In 2015, the union ministry of finance collaborated with the department of higher education—under the ministry of human resources development—and the IBA to launch Vidya Lakshmi, a web portal to ease the process of securing education loans. According to Srinivasan, while the portal created a single window for students to apply to multiple leading banks across the country, its implementation has been poor. “You apply to three banks but none of the banks will take it seriously and the students don’t know where to complain. Nobody takes a decision because they think the other person will,” he told me. He suggested that instead of a simultaneous submission of loan requests to three banks, there should be a hierarchical process where the student has to consult a second or a third bank only after her first choice of bank declines her application.

Emailed queries to the concerned SBI branches, the IBA and the MHRD went unanswered. This piece will be updated if and when a response is received.

Srinivasan pointed to one recurring factor that led to mistrust between banks and borrowers in Tamil Nadu—during election seasons in the state, political parties promise a waiver on education loans. “It unnecessarily misguides the students,” he told me, noting that he receives hundreds of queries from students who ask him when the loan waiver would be implemented. “Later, when a statement is given that it is not possible, no media will take it up. If DMK or AIADMK declare that education loans will be written off, that will come as a prominent news item. Then all students who borrowed will get misled. With the hope that the government will write it off, they will stop repayment.”

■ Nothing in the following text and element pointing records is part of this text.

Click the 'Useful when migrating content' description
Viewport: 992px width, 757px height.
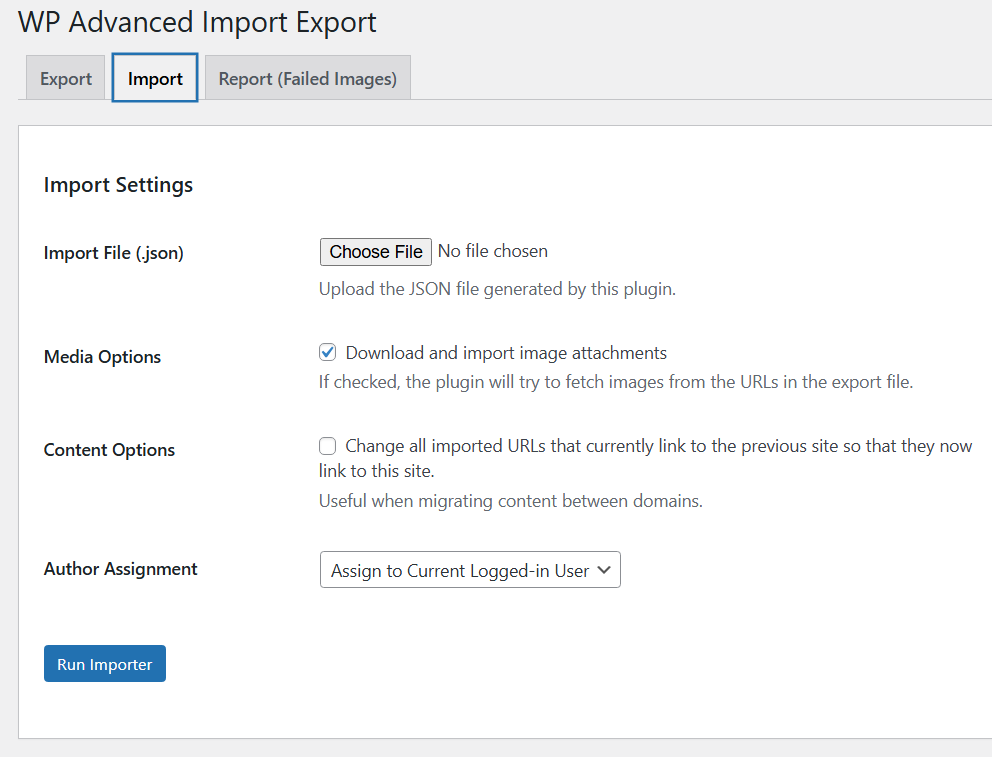pos(510,501)
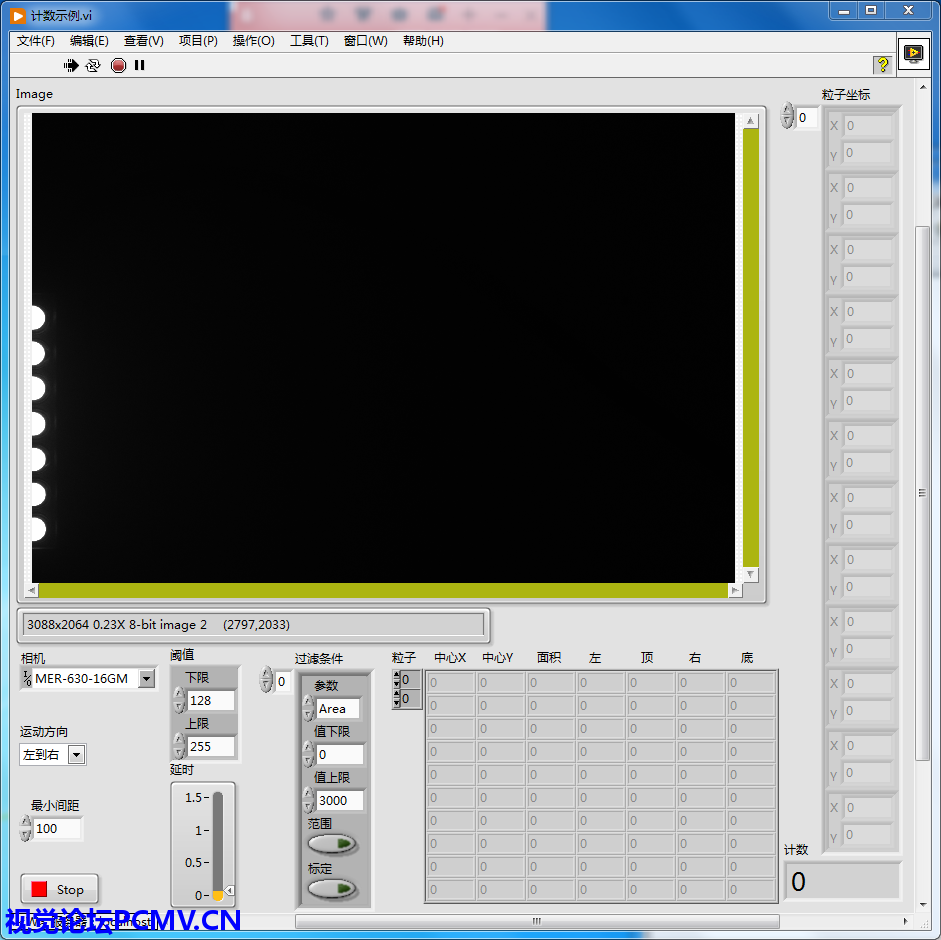Open context help question mark icon
Viewport: 941px width, 940px height.
(882, 65)
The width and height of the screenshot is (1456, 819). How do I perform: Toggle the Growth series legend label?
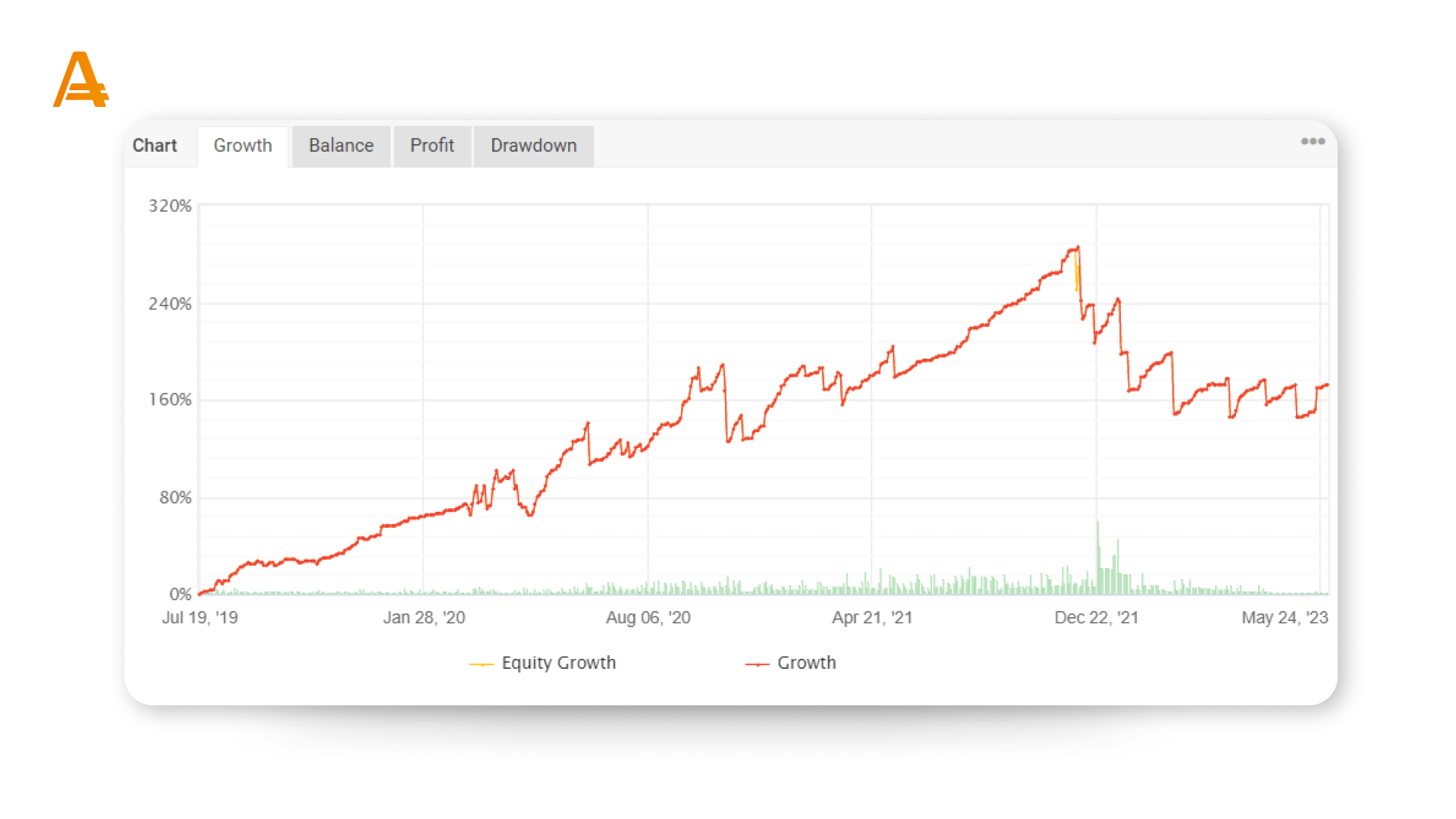(806, 663)
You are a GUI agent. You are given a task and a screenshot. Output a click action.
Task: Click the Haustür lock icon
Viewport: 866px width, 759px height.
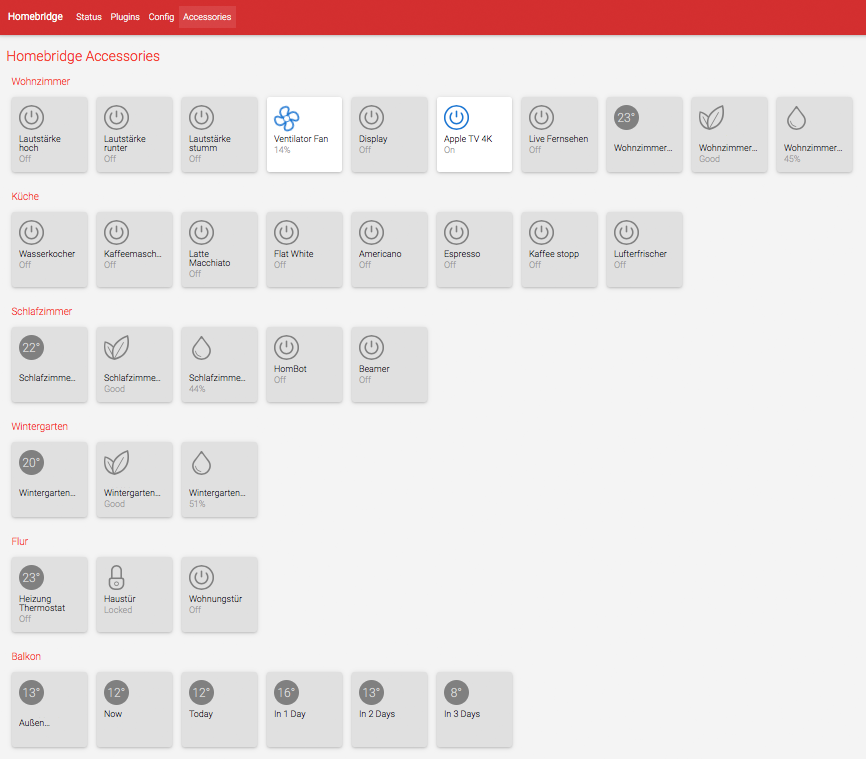click(117, 577)
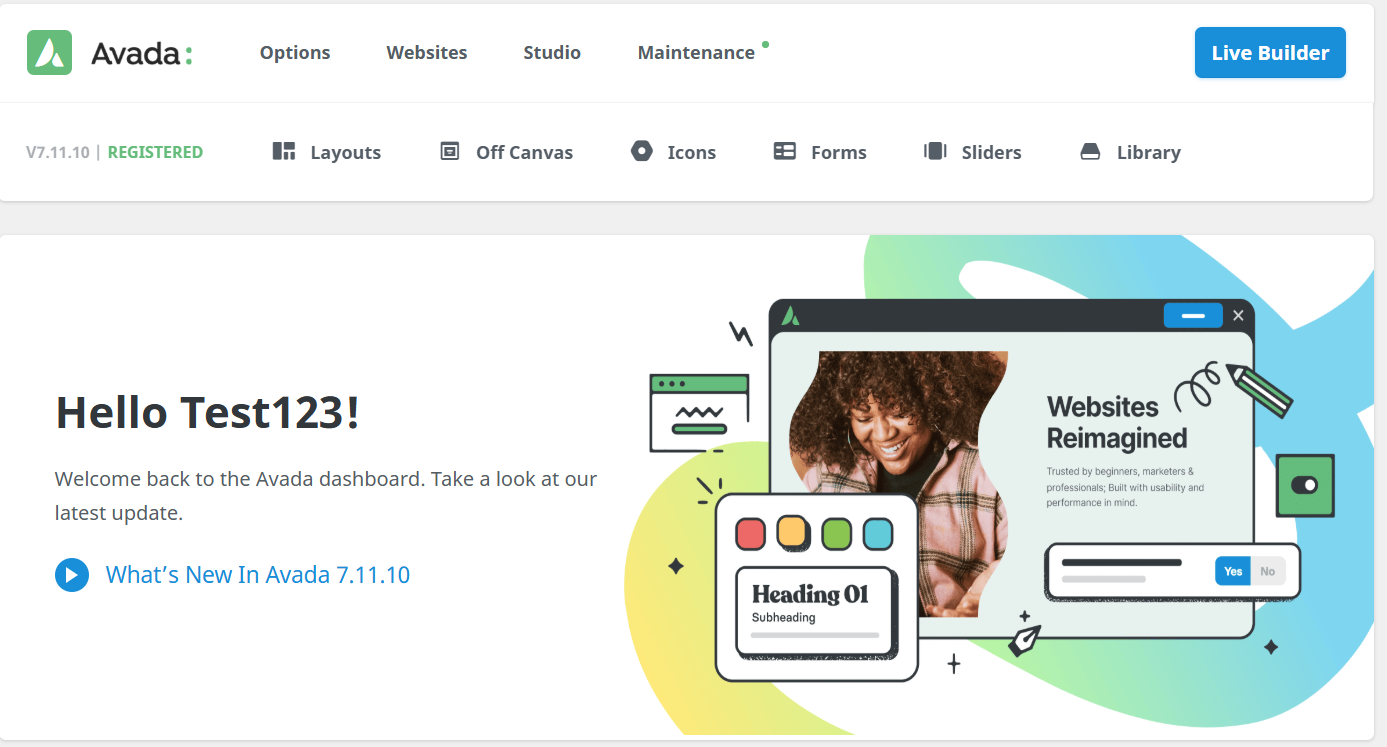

The data suggests a steady decline in education loans to less privileged students. In January 2020, the Business Standard reported that according to RBI data, there has been a steady drop in the growth of education loans since 2016, with outstanding loans contracting by 3.4 percent as of November 2019. The report further stated that high-value loans—of above Rs 10 lakh—were rising, and only smaller loans, which benefit the lesser privileged, were shrinking. According to RBI data, the report stated, the sum of outstanding education loans smaller than Rs 10 lakh declined from Rs 60,000 crore in March 2016 to Rs 53,000 crore by the end of November 2019. In December 2019, Sitharaman had said that there is no proposal under consideration for waiver of education loans, adding that banks have been instructed to adopt a “non-coercive strategy” to recover the loans.

Srinivasan said education loans were not a priority for the banks or for the government. “There are serious attempts at every level—at the banks’ level, at the government level—to discourage educational loans,” he said. “Nobody takes it seriously. Interest subsidy also is not properly disbursed.” Srinivasan added, “Education loan is an investment, it is not a loan at all. It is a national investment, investment on the future knowledge of society.”